Abstract
Anchoring refers to a biased judgment on a stimulus based on the initial assessment of another stimulus and the insufficient adjustment away from that initial assessment. Previous research indicates that anchoring seems to be a general phenomenon, underlying a wide variety of processing strategies (Epley and Gilovich 2001; Johnson and Puto 1987; Tversky and Kahnemann 1974). Every time when individuals form an impression or an image about a stimulus while another stimulus is present, these impressions may be subject to anchoring effects.
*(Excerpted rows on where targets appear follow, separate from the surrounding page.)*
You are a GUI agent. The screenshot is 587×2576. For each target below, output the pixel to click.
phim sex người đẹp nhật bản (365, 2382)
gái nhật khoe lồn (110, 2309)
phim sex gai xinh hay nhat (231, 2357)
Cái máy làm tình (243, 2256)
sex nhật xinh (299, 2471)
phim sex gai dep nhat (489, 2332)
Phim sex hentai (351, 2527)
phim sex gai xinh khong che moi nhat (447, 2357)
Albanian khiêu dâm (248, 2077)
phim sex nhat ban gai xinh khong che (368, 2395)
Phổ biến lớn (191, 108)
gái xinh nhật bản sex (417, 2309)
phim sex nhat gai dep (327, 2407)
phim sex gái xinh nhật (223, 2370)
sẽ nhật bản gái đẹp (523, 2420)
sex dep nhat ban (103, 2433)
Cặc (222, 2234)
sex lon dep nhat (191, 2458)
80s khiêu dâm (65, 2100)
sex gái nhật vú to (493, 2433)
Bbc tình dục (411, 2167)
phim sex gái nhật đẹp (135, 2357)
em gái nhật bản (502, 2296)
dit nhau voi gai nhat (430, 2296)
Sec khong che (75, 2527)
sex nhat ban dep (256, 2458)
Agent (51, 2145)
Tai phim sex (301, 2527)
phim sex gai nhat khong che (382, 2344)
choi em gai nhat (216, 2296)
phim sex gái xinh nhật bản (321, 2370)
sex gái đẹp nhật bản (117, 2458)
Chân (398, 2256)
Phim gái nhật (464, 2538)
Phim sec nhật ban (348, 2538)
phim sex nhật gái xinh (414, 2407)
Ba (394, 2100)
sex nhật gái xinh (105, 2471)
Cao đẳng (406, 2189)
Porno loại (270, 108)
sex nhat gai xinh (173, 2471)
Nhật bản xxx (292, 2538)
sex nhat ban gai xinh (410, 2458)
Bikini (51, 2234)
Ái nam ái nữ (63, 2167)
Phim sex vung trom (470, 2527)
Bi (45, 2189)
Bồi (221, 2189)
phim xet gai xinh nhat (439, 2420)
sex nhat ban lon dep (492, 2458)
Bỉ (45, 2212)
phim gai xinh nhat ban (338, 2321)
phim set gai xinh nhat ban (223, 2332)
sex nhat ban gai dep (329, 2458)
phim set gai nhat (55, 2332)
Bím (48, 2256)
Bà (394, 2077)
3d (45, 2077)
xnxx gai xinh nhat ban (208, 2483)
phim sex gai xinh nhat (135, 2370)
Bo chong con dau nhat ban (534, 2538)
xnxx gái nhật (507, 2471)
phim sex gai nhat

Consumers regularly form images about brands and compare brands to other brands. We therefore propose that there will be an anchoring effect in image impressions about brands — a phenomenon that we will refer as "the brand anchoring effect." The brand anchoring effect can be investigated, for example, in the context of co-branded identities (e.g., cellular phones offered by the brand alliance Sony Ericsson). We propose that in these co-branding cases, one constituent stimulus (Sony or Ericsson) may serve as an anchor and affect the image structure of the co-branded identity (Sony Ericsson) as a whole. We test the brand anchoring effect in three studies, identifying characteristics of the co-branded entities that lead to one of the constituent entities to become the anchor. We derive our hypotheses on the basis of the Selective Activation, Reconstruction, and Anchoring (SARA) model (Pohl, Eisenhauer, and Hardt 2003), which is specifically designed to explain anchoring effects, and the customer-based brand equity model (Keller 1993, 2003).